**Task statement:**
For each line of the listing that contains "Luis", make a copy and return it.

(Beginning of Input records)

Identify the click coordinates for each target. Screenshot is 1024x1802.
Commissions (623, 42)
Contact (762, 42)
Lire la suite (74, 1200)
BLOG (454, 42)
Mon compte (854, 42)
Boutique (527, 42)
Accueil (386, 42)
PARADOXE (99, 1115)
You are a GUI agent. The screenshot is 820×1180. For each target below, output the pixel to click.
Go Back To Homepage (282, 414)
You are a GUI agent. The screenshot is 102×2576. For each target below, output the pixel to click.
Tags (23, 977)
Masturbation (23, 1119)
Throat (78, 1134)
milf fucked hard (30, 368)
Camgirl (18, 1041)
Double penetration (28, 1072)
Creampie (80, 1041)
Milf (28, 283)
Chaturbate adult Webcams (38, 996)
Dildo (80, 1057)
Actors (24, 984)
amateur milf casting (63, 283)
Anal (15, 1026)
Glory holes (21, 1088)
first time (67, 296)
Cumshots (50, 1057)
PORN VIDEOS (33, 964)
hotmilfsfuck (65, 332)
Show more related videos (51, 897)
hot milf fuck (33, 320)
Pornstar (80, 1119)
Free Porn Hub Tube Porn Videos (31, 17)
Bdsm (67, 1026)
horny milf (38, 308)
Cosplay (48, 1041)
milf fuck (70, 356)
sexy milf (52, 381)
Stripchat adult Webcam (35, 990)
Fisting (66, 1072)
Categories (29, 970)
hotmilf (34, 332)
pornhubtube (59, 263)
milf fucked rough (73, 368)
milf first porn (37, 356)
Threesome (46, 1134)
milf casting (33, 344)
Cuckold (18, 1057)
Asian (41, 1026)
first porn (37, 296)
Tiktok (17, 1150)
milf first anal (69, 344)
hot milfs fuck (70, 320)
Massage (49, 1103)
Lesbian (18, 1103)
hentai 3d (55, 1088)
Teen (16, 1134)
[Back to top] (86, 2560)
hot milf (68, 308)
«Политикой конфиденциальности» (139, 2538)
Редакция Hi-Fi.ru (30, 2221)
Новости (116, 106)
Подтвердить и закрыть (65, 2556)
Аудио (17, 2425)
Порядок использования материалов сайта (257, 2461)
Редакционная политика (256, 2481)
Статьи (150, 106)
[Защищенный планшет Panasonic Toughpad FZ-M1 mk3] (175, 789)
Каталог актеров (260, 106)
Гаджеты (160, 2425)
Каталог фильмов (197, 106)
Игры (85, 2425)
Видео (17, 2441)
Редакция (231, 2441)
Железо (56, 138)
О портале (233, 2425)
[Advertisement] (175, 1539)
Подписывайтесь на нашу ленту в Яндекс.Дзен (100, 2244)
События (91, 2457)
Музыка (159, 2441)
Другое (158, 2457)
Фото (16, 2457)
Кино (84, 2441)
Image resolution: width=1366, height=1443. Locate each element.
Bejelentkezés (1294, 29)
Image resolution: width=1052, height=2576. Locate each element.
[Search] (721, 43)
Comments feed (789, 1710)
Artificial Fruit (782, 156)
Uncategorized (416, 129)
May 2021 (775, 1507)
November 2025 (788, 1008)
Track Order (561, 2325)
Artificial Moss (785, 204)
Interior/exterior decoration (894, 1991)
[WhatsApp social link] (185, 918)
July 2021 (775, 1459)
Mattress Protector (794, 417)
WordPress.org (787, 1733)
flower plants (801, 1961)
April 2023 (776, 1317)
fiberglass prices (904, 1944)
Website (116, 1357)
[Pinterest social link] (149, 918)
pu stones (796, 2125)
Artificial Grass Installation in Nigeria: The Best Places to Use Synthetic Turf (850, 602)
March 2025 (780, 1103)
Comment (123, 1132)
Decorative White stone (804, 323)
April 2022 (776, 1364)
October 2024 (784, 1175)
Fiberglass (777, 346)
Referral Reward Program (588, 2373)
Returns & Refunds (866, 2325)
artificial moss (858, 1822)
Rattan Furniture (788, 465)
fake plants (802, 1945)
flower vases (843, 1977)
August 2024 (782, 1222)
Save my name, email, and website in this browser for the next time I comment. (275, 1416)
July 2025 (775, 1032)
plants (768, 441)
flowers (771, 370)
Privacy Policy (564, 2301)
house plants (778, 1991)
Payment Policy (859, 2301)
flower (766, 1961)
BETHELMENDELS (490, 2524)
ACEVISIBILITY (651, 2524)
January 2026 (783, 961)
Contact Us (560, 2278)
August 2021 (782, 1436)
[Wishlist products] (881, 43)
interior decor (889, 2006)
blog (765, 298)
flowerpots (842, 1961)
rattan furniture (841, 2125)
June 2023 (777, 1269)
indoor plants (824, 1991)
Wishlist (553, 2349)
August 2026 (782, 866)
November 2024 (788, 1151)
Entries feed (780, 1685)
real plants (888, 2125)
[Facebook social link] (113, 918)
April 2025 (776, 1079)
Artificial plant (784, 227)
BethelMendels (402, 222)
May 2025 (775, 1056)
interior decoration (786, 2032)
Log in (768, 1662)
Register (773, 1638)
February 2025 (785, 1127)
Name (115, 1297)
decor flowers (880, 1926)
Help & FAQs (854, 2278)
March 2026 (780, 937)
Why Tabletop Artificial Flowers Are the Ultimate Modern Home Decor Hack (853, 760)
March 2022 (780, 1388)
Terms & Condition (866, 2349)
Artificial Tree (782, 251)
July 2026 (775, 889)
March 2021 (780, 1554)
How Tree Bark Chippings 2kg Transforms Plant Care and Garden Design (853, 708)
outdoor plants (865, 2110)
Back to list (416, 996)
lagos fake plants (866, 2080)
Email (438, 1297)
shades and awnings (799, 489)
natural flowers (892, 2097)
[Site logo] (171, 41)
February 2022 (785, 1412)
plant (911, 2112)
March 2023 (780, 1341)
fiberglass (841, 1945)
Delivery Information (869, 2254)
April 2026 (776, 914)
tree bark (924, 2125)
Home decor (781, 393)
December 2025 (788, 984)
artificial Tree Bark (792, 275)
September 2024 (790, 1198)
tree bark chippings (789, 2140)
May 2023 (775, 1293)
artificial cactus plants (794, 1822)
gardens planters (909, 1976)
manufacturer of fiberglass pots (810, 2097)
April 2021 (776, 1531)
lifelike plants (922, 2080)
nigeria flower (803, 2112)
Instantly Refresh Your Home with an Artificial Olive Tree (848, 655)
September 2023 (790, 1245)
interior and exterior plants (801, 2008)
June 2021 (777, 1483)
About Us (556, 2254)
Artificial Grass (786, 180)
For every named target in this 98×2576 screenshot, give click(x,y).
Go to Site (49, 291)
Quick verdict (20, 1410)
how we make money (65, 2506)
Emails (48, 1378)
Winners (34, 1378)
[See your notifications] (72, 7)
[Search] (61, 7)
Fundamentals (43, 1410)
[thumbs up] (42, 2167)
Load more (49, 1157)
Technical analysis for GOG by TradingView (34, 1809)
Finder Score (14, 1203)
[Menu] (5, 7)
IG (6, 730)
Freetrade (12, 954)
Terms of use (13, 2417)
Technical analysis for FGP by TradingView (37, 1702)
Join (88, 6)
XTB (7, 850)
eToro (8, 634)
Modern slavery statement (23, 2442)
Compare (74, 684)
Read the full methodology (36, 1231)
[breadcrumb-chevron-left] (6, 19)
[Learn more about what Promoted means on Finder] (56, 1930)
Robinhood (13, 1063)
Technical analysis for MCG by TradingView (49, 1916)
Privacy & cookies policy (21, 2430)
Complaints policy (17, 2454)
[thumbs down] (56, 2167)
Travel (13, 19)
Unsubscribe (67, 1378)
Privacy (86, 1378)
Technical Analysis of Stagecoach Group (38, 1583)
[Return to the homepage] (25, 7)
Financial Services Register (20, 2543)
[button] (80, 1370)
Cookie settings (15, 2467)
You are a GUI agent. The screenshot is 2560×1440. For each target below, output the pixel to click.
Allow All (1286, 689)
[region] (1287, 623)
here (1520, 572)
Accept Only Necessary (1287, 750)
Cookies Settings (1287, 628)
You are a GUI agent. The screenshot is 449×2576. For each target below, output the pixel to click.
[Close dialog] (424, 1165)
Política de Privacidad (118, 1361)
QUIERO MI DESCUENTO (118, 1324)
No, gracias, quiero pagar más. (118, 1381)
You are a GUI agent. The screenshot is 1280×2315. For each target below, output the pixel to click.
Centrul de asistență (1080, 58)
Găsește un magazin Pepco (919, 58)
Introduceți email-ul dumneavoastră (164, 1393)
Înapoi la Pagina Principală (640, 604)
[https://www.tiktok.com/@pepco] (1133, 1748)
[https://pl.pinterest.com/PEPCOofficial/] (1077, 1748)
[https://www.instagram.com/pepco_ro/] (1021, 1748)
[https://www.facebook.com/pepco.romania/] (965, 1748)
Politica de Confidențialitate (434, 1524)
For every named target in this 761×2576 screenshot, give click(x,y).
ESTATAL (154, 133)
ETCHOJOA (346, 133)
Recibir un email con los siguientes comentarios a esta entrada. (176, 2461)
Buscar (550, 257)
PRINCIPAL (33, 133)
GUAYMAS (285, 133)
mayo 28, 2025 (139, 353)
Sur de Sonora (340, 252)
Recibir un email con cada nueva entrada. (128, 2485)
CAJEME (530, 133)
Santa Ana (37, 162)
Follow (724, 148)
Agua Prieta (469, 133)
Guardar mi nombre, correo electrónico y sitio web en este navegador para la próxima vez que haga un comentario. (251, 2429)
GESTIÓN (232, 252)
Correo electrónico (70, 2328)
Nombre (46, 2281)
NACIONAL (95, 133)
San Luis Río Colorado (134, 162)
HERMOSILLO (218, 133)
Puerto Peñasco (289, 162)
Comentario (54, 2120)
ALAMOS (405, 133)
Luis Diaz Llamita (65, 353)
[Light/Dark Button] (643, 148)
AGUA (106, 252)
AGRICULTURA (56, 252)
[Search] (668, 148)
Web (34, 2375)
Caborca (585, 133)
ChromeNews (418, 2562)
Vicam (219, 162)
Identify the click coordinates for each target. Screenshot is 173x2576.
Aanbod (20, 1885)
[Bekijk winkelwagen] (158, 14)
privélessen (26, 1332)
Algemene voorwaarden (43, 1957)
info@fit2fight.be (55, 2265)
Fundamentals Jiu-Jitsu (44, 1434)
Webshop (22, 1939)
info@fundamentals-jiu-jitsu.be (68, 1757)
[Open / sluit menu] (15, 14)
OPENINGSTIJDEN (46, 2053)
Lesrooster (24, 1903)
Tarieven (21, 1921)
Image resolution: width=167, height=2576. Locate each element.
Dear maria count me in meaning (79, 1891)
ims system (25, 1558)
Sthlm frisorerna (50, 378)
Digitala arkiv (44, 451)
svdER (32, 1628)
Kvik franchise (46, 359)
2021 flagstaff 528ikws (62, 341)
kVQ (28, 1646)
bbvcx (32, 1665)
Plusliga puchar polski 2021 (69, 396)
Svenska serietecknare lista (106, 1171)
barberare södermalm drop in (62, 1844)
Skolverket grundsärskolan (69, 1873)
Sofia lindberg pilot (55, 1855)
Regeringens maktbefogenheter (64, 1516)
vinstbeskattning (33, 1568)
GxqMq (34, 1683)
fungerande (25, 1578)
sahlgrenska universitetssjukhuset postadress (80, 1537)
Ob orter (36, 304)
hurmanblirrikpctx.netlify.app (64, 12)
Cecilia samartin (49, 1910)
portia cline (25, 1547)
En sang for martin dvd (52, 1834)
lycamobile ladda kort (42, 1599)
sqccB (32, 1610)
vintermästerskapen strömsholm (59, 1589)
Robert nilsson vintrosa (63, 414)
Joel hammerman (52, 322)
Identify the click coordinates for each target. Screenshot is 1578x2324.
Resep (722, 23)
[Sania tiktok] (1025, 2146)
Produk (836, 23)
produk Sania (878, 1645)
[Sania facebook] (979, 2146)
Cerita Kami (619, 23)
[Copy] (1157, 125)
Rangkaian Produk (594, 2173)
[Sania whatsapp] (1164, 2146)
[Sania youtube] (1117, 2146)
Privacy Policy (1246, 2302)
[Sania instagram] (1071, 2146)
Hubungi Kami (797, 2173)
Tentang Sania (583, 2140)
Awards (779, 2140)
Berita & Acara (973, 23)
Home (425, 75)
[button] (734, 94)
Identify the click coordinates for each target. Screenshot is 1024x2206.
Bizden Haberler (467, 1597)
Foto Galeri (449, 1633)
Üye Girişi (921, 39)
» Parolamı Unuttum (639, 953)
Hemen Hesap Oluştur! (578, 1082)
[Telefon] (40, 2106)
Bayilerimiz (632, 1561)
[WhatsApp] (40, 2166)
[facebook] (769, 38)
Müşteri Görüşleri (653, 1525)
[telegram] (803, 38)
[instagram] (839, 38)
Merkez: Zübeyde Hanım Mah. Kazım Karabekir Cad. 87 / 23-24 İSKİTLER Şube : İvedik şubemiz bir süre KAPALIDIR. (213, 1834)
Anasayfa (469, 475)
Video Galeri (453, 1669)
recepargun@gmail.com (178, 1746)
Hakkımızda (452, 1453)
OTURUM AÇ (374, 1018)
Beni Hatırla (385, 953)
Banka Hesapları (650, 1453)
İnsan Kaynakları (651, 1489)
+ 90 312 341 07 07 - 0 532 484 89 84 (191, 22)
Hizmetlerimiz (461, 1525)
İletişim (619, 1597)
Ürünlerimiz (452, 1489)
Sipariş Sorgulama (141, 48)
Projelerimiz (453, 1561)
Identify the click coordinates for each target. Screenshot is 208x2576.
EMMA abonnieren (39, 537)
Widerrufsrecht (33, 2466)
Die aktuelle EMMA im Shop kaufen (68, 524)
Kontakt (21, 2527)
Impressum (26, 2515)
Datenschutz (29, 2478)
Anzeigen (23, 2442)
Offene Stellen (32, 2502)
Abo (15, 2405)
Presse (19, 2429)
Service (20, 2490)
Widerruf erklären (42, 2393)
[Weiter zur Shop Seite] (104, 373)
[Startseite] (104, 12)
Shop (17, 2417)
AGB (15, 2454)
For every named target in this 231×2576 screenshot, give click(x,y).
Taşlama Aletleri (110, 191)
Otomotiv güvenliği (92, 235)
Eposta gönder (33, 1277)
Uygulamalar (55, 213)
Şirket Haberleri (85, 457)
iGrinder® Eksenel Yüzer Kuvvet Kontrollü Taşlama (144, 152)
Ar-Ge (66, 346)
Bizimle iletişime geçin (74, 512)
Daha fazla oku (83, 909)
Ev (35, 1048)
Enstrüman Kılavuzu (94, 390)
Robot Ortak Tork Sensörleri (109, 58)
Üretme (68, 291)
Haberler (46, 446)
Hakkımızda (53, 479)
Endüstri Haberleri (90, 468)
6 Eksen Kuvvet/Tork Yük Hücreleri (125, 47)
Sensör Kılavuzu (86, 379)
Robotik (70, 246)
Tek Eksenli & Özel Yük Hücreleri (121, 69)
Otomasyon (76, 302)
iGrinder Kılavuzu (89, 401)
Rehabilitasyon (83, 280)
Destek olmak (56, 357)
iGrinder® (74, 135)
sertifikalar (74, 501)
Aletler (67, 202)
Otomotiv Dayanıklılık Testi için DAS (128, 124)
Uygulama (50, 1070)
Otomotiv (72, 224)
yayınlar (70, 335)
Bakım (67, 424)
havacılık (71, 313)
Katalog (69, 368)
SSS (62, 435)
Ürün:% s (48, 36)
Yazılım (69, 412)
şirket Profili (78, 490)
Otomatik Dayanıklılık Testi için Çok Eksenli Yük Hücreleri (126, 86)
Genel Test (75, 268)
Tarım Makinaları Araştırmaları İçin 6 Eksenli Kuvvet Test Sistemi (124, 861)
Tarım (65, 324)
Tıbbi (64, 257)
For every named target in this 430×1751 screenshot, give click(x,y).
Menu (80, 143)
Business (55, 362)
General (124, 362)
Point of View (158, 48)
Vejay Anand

(End of Input records)

**Completed task:**
San Luis Río Colorado (134, 162)
Luis Diaz Llamita (65, 353)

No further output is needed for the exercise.